Badik/kawali yang bagus/istimewa dapat dilihat dari beberapa unsur, yakni:

a. Dari segi fisik Badik/kawali dapat dilihat:
Bahan bakunya terbuat dari besi dan baja pilihan biasanya mengandung meteorit dan ringan. Wilayah Sulawesi Selatan sejak zaman dahulu terkenal dengan besi luwu yang berkualitas tinggi.
Pamor;ragam pamor pada Badik/kawali lebih sederhana dari dari keris jawa biasanya terdiri dari jenis pamor kurrisi, lasoancale, parinring, bunga pejje, madaongase,kuribojo,tebajampu, timpalajja dan balopakki.

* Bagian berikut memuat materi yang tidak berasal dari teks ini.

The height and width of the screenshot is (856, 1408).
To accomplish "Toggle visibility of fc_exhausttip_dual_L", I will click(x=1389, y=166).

b. Segi sisi’(tuah)/mistik antara lain:
Uleng puleng dan battu lappa; sebenarnya merupakan kandungan meteorit. Bagi sebagian orang percaya Badik/kawali yang mempunyai ulengpuleng(kalau kecil)/battu lappa (kalau besar) akan membawa kebaikan pada pemiliknya baik berupa kemudakan rezki, karisma, maupun peningkatan karir. Posisi ulengpuleng/battulappa yang dicari adalah yang terletak dipunggung badik kira-kira berjarak 5 cm dari hulu/pangulu karena dipercaya akan memudahkan rezki dan karir. Badik/kawali yang memiliki ulengpuleng dan battulappa juga dipercaya dapat menghindari gangguan mahluk halus, sihir dan tolak bala.
Mabelesse ; adalah retakan diatan punggun Badik/kawali sehingga seakan-akan Badik/kawali tersebut akan terbelah dua. Badik seperti ini dipercaya akan memudahkan rezki bagi pemiliknya sehingga banyak dicari oleh yang berprofesi sebagai pedagang.

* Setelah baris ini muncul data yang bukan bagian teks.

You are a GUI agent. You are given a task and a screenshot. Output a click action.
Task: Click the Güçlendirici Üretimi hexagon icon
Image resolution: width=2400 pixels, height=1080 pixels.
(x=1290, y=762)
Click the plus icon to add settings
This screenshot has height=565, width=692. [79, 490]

Sumpang buaja; sama seperti mabelesse Cuma retakannya pada bilah dekat ujung Badik/kawali. Tuahnya sama seperti mabelesse namun yang dicari yang letaknya pada bilah sebelah kanan dekat ujung Badik/kawali.

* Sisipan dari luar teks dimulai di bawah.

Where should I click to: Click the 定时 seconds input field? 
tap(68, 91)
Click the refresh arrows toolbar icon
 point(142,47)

Ure tuwo; adalah garis yang muncul pada bilah Badik/kawali. Yang dicari adalah yang tidak terputus-putus, kalau letaknya dipunggung Badik/kawali dan tidak terputus dari hulu sampai ujung tuahnya membuat sang pemilik disegani dan dituruti semua perkataannya, kalau melingkar ke atas dari bilah ke bilah sebelahnya seperti badik luwu sambang maka tuahnya untuk melindungi pemiliknya dari malapetaka dan kalau turun ke baja maka untuk memudahkan rezki.
Tolongeng; adalah lubang pada punggung Badik/kawali yang tembus ke bawah terletak dekat hulu/pangulu sehingga kalau dilihat seakan seperti teropong. Pada zaman dahulu sebelum berangkat perang biasanya panglima perang meneropong pasukannya melalui Badik/kawali tolongeng.
Sippa’sikadong; adalah retakan pada tengah bilah Badik/kawali dari punggung Badik/kawali. Tuahnya adalah membuat pemiliknya disenangi oleh siapa saja yang melihatnya. Pada zaman dahulu apabila ada seseorang akan melamar gadis, maka utusan dari laki-laki akan membawa Badik/kawali sippa’sikadong yang bertujuan agar memudahkan lamarannya diterima pihak perempuan
Pamussa’; adalah upaya memperkuat daya magis Badik/kawali yang diletakan dalam hulu/pangulu Badik/kawali. Biasanya dengan menggunakan bahan-bahan tertentu tergantung akan digunakan untuk apa Badik/kawali yang akan di beri pamussa.
Pangulu; di kalangan masyarakat bugis Bone berkembang suatu keyakinan akan kemampuan yang dimiliki sebagian orang yang mampu membuat pihak lawan tidak mampu mencabut Badik/kawali ketika akan digunakan, ilmu ini dikenal dengan istilah pakuraga/pabinrung. Pangulu yang caredo (terbelah/atau memiliki mata) secara alami dipercaya mampu mengatasi orang yang memiliki ilmu tersebut.
Demikian sekilas mengenai mistik di sekitar badik, tulisan ini tidak bermaksud mengajarkan kita untuk menjadi musyrik kepada Allah SWT, tetapi lebih untuk mengenal kebudayaan masyarakat Bugis.